Alimler umre'nin meşru olduğuna icma etmişlerdir.
İbn Abbas'dan rivayet olunduğuna göre; Nebi aleyhisselam "Ramazan'da umre
yapmanın sevabı, nafile hacc sevabına denktir." buyurmuştur. (Ahmed ve İbn
Mace)
Ebu Hanife (r.a.)'den rivayet olunduğuna göre, Nebi aleyhisselam şöyle
buyurmuştu: "Yapılan bir umre diğer bir umreye kadar aradaki günahlara
kefarettir. Hacc-ı mebrur'un mükafatı cennetten başkası değildir."
(Buhari, Müslim ve Ahmed) "Hac'dan sonra arkasından umreyi yapın," hadisi de
umrenin meşruluğuna delildir.
Umrenin Tekrarı
Nafi demiştir ki: "Abdullah bin Ömer, İbn Zübeyr zamanında, her sene iki
defa olmak üzere senelerce umre yapmıştır."
Kasım şöyle demiştir: "Aişe (r.a.) senede üç kere umre yapmıştır." Kasım'a
"Böyle yaptığı için Aişe (r.a.)'yı hiç ayıplayan oldu mu?" diye sorulunca; "Sübhanallah,
o müminlerin annesidir, kim onu ayıplayabilir?" diye cevap verdi.
İlim ehlinin çoğu bu görüşe varmışlardır.
İmam Malik ise, senede birden fazla umre yapmayı mekruh saymıştır.

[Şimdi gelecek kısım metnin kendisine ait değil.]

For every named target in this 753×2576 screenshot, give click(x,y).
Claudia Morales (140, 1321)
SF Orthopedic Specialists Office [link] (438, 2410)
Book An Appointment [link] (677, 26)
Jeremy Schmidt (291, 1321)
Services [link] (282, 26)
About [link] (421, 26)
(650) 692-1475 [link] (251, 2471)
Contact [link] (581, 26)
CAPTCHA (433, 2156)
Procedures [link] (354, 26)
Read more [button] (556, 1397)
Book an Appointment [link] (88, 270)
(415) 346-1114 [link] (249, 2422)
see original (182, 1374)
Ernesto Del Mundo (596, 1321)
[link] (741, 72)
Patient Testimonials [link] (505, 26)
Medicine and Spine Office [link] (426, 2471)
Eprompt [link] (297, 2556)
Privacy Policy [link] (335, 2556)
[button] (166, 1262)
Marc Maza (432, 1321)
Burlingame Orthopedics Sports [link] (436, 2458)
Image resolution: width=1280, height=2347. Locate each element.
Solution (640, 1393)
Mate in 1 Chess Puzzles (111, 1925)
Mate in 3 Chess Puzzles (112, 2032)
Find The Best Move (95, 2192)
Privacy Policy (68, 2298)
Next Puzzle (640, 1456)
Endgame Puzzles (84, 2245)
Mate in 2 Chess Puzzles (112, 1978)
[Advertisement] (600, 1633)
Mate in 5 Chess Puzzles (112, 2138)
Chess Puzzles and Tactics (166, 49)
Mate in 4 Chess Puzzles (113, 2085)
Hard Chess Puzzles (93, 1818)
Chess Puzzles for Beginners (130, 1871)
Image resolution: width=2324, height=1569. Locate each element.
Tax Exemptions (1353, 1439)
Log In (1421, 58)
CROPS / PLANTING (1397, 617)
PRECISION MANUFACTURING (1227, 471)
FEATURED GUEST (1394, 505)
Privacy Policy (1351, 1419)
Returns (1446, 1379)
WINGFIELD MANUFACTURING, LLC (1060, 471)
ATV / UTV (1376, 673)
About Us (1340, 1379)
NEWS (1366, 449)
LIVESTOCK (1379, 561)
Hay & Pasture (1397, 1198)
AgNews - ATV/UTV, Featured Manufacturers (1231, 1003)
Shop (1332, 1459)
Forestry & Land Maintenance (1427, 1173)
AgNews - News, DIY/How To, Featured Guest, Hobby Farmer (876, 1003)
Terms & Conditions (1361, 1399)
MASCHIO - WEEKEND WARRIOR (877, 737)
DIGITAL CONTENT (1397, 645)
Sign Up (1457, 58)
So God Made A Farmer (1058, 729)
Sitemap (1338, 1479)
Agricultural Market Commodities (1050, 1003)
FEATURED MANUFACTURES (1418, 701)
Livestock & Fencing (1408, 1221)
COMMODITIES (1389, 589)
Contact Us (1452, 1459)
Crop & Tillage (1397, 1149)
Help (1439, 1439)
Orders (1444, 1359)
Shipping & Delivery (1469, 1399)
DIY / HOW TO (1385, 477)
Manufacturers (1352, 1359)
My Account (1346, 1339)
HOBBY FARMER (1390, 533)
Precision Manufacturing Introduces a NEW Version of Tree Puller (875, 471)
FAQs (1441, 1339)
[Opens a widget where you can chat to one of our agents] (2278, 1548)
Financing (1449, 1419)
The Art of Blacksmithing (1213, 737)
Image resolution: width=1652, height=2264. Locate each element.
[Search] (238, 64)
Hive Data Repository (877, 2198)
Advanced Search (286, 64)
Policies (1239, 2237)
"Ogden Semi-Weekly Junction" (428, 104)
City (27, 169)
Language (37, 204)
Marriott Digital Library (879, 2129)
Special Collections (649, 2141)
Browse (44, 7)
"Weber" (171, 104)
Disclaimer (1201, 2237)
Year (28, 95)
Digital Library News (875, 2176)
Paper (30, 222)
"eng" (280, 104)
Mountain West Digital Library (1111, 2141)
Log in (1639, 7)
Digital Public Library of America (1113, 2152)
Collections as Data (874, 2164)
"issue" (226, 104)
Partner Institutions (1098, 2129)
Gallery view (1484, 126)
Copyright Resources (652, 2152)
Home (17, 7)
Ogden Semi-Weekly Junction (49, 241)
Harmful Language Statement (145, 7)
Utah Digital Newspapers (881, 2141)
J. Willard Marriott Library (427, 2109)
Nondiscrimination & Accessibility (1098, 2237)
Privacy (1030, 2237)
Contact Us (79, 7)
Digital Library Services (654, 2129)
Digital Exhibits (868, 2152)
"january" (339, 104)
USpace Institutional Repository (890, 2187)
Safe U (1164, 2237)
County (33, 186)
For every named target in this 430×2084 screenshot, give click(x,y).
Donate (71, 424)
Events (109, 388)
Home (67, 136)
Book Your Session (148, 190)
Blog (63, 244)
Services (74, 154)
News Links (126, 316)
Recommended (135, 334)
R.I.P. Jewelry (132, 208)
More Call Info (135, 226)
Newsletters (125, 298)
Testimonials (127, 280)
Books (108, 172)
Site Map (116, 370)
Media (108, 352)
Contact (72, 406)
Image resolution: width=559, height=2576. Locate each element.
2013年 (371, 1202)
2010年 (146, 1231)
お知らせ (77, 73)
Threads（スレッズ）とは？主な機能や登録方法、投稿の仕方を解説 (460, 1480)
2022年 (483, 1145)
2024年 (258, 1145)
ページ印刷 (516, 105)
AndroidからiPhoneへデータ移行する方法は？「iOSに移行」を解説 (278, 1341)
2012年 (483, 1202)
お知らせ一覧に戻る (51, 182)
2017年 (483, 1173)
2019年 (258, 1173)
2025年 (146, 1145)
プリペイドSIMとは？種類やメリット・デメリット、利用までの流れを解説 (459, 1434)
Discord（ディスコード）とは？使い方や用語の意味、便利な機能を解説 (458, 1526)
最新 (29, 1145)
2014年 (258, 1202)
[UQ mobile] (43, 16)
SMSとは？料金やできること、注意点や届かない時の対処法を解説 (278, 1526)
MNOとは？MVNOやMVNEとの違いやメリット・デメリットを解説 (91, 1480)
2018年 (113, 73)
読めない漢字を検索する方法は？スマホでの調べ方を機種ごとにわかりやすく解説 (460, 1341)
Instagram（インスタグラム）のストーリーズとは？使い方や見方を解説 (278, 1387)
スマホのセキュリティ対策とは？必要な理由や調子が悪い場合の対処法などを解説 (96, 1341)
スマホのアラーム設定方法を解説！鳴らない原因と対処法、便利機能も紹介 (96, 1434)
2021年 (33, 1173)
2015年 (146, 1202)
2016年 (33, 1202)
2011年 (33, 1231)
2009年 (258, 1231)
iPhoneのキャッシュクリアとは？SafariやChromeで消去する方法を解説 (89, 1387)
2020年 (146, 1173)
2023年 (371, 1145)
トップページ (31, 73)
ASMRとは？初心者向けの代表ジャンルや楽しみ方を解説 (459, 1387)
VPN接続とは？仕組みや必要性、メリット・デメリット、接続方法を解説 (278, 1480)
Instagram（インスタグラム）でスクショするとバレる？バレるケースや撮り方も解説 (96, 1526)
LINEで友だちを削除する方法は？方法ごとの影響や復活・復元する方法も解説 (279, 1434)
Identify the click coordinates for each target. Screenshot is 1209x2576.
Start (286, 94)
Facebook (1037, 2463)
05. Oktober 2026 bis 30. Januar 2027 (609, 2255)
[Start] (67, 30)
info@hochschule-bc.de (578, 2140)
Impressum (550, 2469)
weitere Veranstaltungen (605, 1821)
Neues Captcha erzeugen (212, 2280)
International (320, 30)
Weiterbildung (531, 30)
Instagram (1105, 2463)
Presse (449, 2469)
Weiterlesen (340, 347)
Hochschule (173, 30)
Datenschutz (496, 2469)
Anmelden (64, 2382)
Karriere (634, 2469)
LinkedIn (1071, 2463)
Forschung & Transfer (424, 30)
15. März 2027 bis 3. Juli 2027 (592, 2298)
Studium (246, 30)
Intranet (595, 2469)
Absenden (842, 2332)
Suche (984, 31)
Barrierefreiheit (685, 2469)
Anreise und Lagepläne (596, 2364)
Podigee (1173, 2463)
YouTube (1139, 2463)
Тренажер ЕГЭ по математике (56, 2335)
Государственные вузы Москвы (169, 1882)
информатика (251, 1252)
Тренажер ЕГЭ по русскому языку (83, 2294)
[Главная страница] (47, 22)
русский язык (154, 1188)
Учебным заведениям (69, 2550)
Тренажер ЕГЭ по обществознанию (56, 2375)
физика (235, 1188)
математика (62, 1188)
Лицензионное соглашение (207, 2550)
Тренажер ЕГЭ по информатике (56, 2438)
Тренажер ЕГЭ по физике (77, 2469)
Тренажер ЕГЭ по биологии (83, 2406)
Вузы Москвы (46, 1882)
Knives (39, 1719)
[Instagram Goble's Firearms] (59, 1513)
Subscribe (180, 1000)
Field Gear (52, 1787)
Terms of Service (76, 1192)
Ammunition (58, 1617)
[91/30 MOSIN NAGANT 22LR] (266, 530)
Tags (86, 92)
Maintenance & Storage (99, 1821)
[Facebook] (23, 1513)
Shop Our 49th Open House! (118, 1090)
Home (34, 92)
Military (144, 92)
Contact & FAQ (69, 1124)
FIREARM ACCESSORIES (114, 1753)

Umrenin Hacdan Önce ve Hacc Aylarında Yapılmasının Caiz Olduğu
Umre yapanın, hacc aylarında hacc yapmadan umre yapması caizdir.
Ömer (r.a.), Şevval ayında umre yapmış ve hacc yapmadan Medine'ye dönmüştür.
Tavus şöyle demiştir: "Cahiliyyet Arapları, hacc aylarında umre yapmayı en
büyük günah sayarlar ve şöyle derlerdi: "Safer (onların safer diye
adlandırdıkları Muharrem ayı) geçince, develerin çölde yürümekten meydana
gelen yaraları iyileşince, yürüyüş izleri kaybolunca, umre yapmak isteyene
umre helal olur." İslam dini, insanlara hacc aylarında umre yapmayı
emredince, umrenin hacc aylarında yapılabileceği kıyamete kadar gerçekleşmiş
oldu."
Rasulullah (s.a.v.)'in Yaptığı Umrelerin Sayısı
İbn Abbas'dan rivayet olunduğuna göre; Nebi aleyhisselam dört defa umre
yapmıştır: Birincisi Hudeybiye umresi, ikincisi kaza umresi, üçüncüsü
Ci'rane'den, dördüncüsü de veda haccıyla birlikte yaptığı umrelerdir.
Umrenin Hükmü
Hanefiler ve İmam Malik, umrenin sünnet olduğu görüşündedirler. Çünkü
Cabir'in rivayet ettiği hadiste, Nebi aleyhisselam'a "Umre vacib midir?"
diye sorulunca Nebi aleyhisselam: "Hayır, vacib değildir. Fakat umre
yapmanız efdaldir." buyurdu. (Ahmed ve Tirmizi)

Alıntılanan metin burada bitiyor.